Total US exports of leaf tobacco to Russia increased 68% to 9,885 tons, valued at $55.7 mn in 2007. US exports of burley tobacco to Russia jumped from $829,000 in 2003 to a peak of $56.3 mn in 2004, before falling to $17.9 mn in 2006, and rebounding to $23.5 mn in 2007.
Lower prices for flue-cured tobacco from Brazil, China, and India have not stopped purchases of quality supplies of this type from the United States. Part of the reason for strength in US flue-cured sales to Russia has been the advantages provided for the blend of some premium brands. US exports of flue-cured tobacco to Russia increased to a new peak of 5,009 tons in 2007, valued at $31.3, double the $15.2 mn for shipments in 2006.
Prospects for arranging further gains for US flue-cured tobacco exports to Russia in 2008 depend on some price reduction and competition from Brazil, China, and Argentina. Without serious competition from Zimbabwe, sales of flue-cured tobacco by other suppliers will probably increase.

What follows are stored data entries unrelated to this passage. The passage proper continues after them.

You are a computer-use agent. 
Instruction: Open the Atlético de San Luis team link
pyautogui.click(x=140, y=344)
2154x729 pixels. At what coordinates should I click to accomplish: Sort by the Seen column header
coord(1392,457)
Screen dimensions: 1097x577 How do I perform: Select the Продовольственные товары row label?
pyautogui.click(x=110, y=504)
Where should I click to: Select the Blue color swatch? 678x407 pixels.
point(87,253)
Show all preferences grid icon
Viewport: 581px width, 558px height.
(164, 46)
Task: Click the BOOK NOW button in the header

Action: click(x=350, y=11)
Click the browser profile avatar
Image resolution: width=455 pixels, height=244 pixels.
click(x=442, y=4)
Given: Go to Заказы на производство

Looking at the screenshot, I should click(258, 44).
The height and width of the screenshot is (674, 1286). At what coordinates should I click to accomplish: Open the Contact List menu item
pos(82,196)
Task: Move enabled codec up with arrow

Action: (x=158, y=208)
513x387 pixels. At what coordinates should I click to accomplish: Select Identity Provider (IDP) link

Blending experts in Russia appear to have a strong interest in finding specific types of tobacco with good quality and an attractive price. Russia was a market for Maryland Type 32 tobacco from the United States in 2006, valued at $1.1 mn. The tobacco buyout program in Maryland caused supplies of Type 32 to dwindle, although more farmers in Pennsylvania grew it in the last 3 years.
Tobacco Production Remains Comparatively Small in Russia: Production of oriental type tobacco in the Krasnadar area of southern Russia averaged less than 2,400 tons annually during 2003–07. This means that no drumbeat is made to push the import for leaf tobacco higher to protect Russian farmers. The 5% import duty is one of the lowest in the world. No quotas are made and manufacturers can import all of the leaf tobacco they need of an acceptable quality. Higher prices for cereals and oilseeds tend to limit plans for expanding tobacco cultivation in the future in Russia.